LISTSERV 16.5 - CODE4LIB Archives

>This is much harder to do than might appear on the surface. 10K is a
>really small set, and the issue is that unless people know how to
>create a set that has really targets the problem areas, you will
>inevitably miss important stuff. At the end of the day, it's the
>screwball stuff you didn't think about that always causes the most
>problems. I think such data sizes are useful for testing interfaces,
>but not for determining catalog behavior and setup.

Sounds like you have some experience of this, Kyle!
Do you have a list of "the screwball stuff"? Even an offhand one would
be interesting...

>Despite the indexing time, I believe in testing with much larger sets.
>There are certain very important things that just can't be examined
>with small sets. For example, one huge problem with catalog data is
>that the completeness and quality is highly variable. When we were
>experimenting sometime back, we found that how you normalize the data
>and how you weight terms as well as documents has an enormous impact
>on search results and that unless you do some tuning, you will
>inevitably find a lot of garbage too close to the top with a bunch of
>good stuff ranked so low it isn't found.

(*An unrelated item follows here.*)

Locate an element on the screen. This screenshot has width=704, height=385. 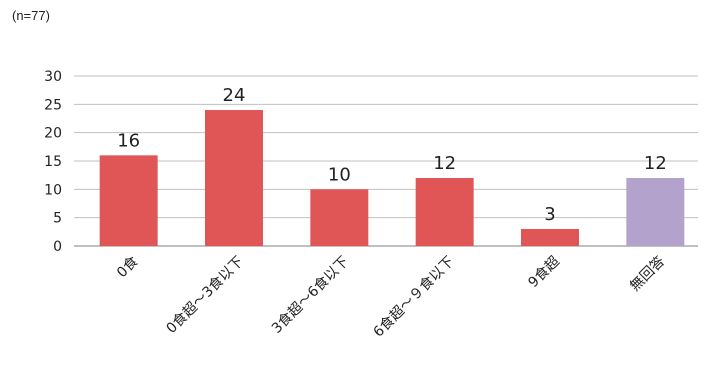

What sorts of normalizations do you do? I'm starting to look for
standard measures of data quality or data validation/normalization
routines for MARC.

I ask because in my experiments with the FRBR Display Tool, I've found
sorts of variations you describe, and I'd like to experiment with more
data validation & normalization. I'm very new at working with MARC data,
so even pointers to standard stuff would be really helpful!

-Jodi

Jodi Schneider
Science Library Specialist
Amherst College
413-542-2076